▶ Task goal:
What lines in the records below mention "next"? List them all.

▶ Data excerpts:
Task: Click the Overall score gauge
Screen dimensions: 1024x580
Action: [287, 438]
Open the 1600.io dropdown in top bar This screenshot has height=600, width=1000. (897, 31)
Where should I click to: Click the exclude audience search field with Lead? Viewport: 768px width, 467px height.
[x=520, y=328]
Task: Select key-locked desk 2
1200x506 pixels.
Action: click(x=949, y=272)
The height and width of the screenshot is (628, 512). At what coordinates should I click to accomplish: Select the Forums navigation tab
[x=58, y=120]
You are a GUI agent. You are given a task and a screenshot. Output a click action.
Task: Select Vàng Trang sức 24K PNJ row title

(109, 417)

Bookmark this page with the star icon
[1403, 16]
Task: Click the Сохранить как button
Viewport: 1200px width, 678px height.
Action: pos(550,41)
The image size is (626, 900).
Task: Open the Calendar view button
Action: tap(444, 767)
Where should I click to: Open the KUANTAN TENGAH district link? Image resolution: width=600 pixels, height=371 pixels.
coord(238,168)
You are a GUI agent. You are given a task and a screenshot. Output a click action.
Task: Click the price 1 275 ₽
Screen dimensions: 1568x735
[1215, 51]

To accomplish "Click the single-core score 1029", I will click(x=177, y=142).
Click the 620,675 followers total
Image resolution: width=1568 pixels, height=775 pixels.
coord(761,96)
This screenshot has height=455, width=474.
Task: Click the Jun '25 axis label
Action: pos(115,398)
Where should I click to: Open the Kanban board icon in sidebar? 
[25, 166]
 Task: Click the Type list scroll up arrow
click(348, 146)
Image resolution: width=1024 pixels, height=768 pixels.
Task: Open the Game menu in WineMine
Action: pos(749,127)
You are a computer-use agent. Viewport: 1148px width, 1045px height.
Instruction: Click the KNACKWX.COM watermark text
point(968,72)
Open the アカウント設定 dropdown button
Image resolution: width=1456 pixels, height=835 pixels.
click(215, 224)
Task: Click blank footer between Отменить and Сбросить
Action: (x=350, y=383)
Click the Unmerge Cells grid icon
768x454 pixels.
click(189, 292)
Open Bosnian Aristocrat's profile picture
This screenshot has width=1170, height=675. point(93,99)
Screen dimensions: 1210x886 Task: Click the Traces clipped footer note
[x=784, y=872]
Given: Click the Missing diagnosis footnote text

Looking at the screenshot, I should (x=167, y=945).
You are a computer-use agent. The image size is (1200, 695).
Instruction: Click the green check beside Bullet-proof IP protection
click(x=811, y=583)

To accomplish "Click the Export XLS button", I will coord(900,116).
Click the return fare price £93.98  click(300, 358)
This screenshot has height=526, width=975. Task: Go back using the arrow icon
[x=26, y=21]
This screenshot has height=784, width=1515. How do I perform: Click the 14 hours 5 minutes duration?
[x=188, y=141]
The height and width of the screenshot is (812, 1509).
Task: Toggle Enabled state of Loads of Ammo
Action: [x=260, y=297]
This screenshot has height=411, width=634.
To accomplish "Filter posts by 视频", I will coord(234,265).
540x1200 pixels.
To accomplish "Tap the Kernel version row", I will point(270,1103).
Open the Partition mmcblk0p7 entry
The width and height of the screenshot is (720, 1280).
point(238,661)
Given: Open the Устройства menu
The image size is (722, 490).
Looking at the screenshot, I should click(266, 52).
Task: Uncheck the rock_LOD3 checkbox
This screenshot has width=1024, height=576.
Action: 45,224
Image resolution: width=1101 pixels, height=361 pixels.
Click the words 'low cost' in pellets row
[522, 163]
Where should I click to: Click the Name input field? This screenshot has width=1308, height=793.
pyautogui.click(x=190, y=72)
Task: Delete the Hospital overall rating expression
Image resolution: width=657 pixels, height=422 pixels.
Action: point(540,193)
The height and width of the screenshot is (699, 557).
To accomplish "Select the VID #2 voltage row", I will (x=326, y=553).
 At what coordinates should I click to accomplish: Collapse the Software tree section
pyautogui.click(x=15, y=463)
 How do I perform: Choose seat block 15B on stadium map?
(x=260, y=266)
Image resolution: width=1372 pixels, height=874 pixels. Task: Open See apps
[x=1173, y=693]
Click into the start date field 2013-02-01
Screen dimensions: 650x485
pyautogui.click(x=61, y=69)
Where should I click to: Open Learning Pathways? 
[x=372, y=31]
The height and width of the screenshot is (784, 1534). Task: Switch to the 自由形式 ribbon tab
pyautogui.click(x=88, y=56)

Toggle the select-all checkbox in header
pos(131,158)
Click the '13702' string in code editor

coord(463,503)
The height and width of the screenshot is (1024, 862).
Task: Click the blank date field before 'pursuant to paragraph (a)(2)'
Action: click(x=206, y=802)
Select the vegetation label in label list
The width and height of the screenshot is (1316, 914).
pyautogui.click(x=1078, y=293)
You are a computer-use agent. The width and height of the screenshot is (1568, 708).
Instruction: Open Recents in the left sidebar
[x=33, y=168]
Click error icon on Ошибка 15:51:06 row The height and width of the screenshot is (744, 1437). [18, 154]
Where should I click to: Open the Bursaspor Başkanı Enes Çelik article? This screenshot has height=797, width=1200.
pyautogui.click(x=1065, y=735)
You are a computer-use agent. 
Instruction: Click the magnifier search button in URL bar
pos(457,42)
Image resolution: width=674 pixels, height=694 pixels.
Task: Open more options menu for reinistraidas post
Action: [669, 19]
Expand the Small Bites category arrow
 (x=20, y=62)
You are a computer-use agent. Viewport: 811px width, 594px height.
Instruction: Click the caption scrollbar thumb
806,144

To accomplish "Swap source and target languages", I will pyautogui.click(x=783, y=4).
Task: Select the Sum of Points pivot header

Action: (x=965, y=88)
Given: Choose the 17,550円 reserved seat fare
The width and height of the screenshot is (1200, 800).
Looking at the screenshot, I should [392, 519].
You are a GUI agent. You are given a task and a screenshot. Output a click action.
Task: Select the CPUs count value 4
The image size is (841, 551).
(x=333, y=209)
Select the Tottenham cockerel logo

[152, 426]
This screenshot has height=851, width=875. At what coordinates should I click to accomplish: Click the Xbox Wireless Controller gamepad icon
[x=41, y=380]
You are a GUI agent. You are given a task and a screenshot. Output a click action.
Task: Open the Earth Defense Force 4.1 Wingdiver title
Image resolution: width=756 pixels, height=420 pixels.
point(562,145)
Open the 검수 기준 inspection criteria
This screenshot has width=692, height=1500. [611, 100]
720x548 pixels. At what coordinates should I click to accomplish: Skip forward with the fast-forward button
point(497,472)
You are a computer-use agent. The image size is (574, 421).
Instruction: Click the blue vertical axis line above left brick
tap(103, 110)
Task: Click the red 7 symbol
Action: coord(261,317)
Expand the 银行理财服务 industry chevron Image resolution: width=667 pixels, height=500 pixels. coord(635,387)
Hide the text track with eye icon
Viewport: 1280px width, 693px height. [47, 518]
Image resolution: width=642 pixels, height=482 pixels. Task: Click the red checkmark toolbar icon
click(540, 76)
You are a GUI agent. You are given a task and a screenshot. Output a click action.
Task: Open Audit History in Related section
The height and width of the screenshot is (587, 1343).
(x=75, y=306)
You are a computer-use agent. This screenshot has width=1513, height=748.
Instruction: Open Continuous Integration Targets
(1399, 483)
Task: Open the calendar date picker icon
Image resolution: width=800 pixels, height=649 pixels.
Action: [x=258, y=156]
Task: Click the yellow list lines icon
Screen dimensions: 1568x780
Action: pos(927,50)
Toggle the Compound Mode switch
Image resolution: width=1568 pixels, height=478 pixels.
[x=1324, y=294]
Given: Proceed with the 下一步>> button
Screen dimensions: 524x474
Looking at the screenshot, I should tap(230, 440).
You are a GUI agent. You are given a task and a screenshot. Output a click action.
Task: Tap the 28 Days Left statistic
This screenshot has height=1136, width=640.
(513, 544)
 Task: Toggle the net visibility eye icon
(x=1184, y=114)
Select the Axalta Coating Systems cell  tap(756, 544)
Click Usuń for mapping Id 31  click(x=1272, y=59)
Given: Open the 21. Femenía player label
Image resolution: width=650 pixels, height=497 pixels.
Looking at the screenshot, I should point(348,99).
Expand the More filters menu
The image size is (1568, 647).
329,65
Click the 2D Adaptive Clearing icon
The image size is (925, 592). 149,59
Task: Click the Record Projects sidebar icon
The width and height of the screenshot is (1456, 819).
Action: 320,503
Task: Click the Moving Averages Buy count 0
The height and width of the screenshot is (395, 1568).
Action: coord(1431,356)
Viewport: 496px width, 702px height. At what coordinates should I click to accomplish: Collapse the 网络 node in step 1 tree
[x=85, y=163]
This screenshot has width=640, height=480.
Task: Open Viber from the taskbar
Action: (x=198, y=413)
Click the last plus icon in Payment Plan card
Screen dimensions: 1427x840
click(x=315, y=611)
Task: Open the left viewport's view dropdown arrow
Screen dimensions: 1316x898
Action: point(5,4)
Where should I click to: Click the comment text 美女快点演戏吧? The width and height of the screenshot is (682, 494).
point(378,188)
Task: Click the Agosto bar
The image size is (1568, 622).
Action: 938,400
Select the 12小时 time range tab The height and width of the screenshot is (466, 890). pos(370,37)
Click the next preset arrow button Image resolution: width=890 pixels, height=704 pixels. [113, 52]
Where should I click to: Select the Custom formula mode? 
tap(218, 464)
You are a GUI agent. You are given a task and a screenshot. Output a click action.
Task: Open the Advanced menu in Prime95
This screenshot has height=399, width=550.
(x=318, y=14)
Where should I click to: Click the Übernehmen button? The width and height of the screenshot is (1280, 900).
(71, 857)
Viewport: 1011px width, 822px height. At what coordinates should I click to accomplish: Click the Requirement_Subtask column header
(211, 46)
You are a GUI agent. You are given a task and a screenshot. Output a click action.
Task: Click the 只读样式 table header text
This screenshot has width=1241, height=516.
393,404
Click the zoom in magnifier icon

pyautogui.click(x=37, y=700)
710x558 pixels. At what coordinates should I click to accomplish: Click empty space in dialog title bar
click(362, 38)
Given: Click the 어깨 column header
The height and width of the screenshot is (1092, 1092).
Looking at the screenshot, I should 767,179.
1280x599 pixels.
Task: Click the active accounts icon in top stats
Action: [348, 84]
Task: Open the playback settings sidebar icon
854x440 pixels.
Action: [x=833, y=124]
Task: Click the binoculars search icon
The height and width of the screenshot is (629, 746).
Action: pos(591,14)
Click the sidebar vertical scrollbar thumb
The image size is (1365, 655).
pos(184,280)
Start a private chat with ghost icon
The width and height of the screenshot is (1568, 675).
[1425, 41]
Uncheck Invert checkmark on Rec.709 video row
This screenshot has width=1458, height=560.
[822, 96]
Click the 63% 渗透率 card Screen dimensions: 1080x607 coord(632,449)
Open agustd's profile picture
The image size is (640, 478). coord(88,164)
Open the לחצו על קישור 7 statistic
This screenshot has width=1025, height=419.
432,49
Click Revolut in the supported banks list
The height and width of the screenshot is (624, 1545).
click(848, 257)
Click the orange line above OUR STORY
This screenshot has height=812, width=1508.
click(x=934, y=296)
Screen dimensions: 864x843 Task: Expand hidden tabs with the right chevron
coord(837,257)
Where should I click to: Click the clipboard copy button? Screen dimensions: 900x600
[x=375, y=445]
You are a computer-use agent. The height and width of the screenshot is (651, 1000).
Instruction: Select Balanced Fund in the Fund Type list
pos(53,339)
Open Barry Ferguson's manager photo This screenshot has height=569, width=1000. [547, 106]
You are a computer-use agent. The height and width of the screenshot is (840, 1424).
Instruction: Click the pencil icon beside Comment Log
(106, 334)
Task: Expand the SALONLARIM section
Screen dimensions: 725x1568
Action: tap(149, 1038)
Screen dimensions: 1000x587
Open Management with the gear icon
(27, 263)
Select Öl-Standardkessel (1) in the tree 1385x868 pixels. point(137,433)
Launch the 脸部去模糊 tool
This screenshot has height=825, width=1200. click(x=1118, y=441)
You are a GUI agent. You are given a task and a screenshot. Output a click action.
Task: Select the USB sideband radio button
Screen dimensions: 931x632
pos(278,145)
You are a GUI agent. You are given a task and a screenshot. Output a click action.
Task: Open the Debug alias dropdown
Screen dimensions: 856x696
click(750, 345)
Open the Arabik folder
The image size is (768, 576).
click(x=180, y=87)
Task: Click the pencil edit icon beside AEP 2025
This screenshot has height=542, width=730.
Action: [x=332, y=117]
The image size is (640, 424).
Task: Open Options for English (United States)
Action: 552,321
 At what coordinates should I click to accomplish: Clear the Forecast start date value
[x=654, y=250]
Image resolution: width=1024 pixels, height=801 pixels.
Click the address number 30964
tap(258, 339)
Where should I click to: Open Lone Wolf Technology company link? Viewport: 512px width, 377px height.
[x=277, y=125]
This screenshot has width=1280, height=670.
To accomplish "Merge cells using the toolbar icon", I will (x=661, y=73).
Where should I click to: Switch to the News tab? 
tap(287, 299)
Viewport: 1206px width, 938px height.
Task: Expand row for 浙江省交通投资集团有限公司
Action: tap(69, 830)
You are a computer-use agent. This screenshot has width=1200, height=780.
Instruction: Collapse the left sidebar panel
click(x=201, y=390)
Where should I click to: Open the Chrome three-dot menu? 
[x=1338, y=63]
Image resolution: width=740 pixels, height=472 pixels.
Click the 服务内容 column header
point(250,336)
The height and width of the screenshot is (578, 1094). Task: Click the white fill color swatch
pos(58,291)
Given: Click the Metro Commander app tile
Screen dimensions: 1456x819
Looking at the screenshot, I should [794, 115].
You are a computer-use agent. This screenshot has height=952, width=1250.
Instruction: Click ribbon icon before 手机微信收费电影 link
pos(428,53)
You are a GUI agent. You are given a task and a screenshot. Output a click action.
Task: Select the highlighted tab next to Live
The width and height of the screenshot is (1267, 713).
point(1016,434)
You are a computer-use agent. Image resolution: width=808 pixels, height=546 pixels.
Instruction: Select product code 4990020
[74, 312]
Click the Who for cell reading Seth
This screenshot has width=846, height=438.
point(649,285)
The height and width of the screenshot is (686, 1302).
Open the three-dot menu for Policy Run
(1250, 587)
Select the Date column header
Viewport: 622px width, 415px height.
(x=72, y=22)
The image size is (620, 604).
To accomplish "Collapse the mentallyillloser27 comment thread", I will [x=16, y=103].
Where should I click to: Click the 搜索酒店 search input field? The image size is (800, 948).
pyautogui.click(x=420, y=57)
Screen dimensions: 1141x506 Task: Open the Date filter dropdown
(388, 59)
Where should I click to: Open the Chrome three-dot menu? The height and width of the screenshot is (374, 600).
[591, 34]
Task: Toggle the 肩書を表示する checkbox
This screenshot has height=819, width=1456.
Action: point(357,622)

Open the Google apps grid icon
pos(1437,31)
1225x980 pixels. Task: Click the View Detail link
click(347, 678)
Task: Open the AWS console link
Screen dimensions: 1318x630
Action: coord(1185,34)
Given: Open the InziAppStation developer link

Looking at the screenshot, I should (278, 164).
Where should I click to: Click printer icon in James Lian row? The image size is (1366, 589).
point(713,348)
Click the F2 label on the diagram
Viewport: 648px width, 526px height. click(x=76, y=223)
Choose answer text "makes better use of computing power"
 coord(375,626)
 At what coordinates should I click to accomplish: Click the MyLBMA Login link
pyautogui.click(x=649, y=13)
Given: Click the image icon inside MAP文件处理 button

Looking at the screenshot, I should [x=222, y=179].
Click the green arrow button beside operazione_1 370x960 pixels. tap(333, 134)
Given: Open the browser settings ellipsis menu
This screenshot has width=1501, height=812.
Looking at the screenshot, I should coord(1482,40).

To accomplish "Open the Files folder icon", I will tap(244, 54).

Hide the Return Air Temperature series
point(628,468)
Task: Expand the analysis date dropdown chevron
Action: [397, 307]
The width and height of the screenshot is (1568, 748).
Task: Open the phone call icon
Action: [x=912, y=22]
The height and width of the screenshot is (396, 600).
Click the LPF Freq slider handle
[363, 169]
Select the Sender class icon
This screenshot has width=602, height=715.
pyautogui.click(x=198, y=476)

▶ Response for this exercise:
Click the next preset arrow button Image resolution: width=890 pixels, height=704 pixels. [113, 52]
Task: Select the highlighted tab next to Live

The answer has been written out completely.